┌─ Supplied entries
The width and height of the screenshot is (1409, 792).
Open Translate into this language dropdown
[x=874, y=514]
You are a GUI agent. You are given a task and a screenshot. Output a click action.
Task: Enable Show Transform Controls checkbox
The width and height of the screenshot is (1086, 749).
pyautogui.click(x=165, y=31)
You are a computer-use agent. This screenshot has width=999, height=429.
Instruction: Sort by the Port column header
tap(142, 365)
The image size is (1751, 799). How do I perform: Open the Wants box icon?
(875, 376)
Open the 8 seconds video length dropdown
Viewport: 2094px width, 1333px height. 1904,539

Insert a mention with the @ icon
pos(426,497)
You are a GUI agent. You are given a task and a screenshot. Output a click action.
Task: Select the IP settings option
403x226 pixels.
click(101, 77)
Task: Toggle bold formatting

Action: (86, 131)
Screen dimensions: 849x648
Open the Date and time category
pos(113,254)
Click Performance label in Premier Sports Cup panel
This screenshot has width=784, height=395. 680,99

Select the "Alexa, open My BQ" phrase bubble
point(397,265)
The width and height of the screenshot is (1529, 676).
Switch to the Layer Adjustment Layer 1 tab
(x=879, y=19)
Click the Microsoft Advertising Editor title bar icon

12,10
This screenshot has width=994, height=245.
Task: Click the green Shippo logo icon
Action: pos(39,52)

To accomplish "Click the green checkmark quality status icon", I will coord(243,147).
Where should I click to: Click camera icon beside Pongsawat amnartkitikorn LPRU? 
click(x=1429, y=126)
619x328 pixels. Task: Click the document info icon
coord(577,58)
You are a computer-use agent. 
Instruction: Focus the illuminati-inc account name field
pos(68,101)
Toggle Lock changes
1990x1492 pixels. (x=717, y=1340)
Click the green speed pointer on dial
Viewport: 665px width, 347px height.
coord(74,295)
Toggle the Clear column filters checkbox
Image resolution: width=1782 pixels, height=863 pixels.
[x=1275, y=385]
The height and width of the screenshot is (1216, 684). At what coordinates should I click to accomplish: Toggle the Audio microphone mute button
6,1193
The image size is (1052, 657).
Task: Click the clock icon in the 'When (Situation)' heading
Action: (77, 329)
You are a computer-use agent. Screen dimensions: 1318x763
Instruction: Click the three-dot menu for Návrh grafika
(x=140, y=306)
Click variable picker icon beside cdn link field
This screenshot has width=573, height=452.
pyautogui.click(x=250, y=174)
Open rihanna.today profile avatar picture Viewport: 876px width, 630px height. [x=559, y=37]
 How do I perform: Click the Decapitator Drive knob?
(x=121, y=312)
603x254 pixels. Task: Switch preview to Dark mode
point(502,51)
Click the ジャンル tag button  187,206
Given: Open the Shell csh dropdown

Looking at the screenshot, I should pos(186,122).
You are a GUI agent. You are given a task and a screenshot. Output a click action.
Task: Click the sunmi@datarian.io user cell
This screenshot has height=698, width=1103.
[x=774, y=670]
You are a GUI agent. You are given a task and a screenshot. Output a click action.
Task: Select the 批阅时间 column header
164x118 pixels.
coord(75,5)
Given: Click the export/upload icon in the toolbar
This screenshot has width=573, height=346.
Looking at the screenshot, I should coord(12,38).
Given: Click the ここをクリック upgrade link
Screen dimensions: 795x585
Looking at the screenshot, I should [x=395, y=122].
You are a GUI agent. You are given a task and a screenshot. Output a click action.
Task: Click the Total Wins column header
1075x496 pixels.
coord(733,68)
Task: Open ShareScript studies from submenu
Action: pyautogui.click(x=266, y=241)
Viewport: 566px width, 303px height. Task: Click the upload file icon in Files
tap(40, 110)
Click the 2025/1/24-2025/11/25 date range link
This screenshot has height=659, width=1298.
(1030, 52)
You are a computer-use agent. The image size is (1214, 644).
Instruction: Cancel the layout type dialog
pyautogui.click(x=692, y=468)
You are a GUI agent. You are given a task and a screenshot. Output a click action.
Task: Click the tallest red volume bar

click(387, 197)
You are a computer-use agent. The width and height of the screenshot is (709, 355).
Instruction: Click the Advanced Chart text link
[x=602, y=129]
└─
> _Given task_
Reproduce all the items above, swapping "GUI agent" for "desktop agent" everywhere it occurs and leaving everything else unchanged.

> _Written response_
The width and height of the screenshot is (1409, 792).
Open Translate into this language dropdown
[x=874, y=514]
You are a desktop agent. You are given a task and a screenshot. Output a click action.
Task: Enable Show Transform Controls checkbox
The width and height of the screenshot is (1086, 749).
pyautogui.click(x=165, y=31)
You are a computer-use agent. This screenshot has width=999, height=429.
Instruction: Sort by the Port column header
tap(142, 365)
The image size is (1751, 799). How do I perform: Open the Wants box icon?
(875, 376)
Open the 8 seconds video length dropdown
Viewport: 2094px width, 1333px height. 1904,539

Insert a mention with the @ icon
pos(426,497)
You are a desktop agent. You are given a task and a screenshot. Output a click action.
Task: Select the IP settings option
403x226 pixels.
click(101, 77)
Task: Toggle bold formatting

Action: (86, 131)
Screen dimensions: 849x648
Open the Date and time category
pos(113,254)
Click Performance label in Premier Sports Cup panel
This screenshot has width=784, height=395. 680,99

Select the "Alexa, open My BQ" phrase bubble
point(397,265)
The width and height of the screenshot is (1529, 676).
Switch to the Layer Adjustment Layer 1 tab
(x=879, y=19)
Click the Microsoft Advertising Editor title bar icon

12,10
This screenshot has width=994, height=245.
Task: Click the green Shippo logo icon
Action: pos(39,52)

To accomplish "Click the green checkmark quality status icon", I will coord(243,147).
Where should I click to: Click camera icon beside Pongsawat amnartkitikorn LPRU? 
click(x=1429, y=126)
619x328 pixels. Task: Click the document info icon
coord(577,58)
You are a computer-use agent. 
Instruction: Focus the illuminati-inc account name field
pos(68,101)
Toggle Lock changes
1990x1492 pixels. (x=717, y=1340)
Click the green speed pointer on dial
Viewport: 665px width, 347px height.
coord(74,295)
Toggle the Clear column filters checkbox
Image resolution: width=1782 pixels, height=863 pixels.
[x=1275, y=385]
The height and width of the screenshot is (1216, 684). At what coordinates should I click to accomplish: Toggle the Audio microphone mute button
6,1193
The image size is (1052, 657).
Task: Click the clock icon in the 'When (Situation)' heading
Action: (77, 329)
You are a computer-use agent. Screen dimensions: 1318x763
Instruction: Click the three-dot menu for Návrh grafika
(x=140, y=306)
Click variable picker icon beside cdn link field
This screenshot has width=573, height=452.
pyautogui.click(x=250, y=174)
Open rihanna.today profile avatar picture Viewport: 876px width, 630px height. [x=559, y=37]
 How do I perform: Click the Decapitator Drive knob?
(x=121, y=312)
603x254 pixels. Task: Switch preview to Dark mode
point(502,51)
Click the ジャンル tag button  187,206
Given: Open the Shell csh dropdown

Looking at the screenshot, I should pos(186,122).
You are a desktop agent. You are given a task and a screenshot. Output a click action.
Task: Click the sunmi@datarian.io user cell
This screenshot has height=698, width=1103.
[x=774, y=670]
You are a desktop agent. You are given a task and a screenshot. Output a click action.
Task: Select the 批阅时间 column header
164x118 pixels.
coord(75,5)
Given: Click the export/upload icon in the toolbar
This screenshot has width=573, height=346.
Looking at the screenshot, I should coord(12,38).
Given: Click the ここをクリック upgrade link
Screen dimensions: 795x585
Looking at the screenshot, I should [x=395, y=122].
You are a desktop agent. You are given a task and a screenshot. Output a click action.
Task: Click the Total Wins column header
1075x496 pixels.
coord(733,68)
Task: Open ShareScript studies from submenu
Action: pyautogui.click(x=266, y=241)
Viewport: 566px width, 303px height. Task: Click the upload file icon in Files
tap(40, 110)
Click the 2025/1/24-2025/11/25 date range link
This screenshot has height=659, width=1298.
(1030, 52)
You are a computer-use agent. The image size is (1214, 644).
Instruction: Cancel the layout type dialog
pyautogui.click(x=692, y=468)
You are a desktop agent. You are given a task and a screenshot. Output a click action.
Task: Click the tallest red volume bar

click(387, 197)
You are a computer-use agent. The width and height of the screenshot is (709, 355).
Instruction: Click the Advanced Chart text link
[x=602, y=129]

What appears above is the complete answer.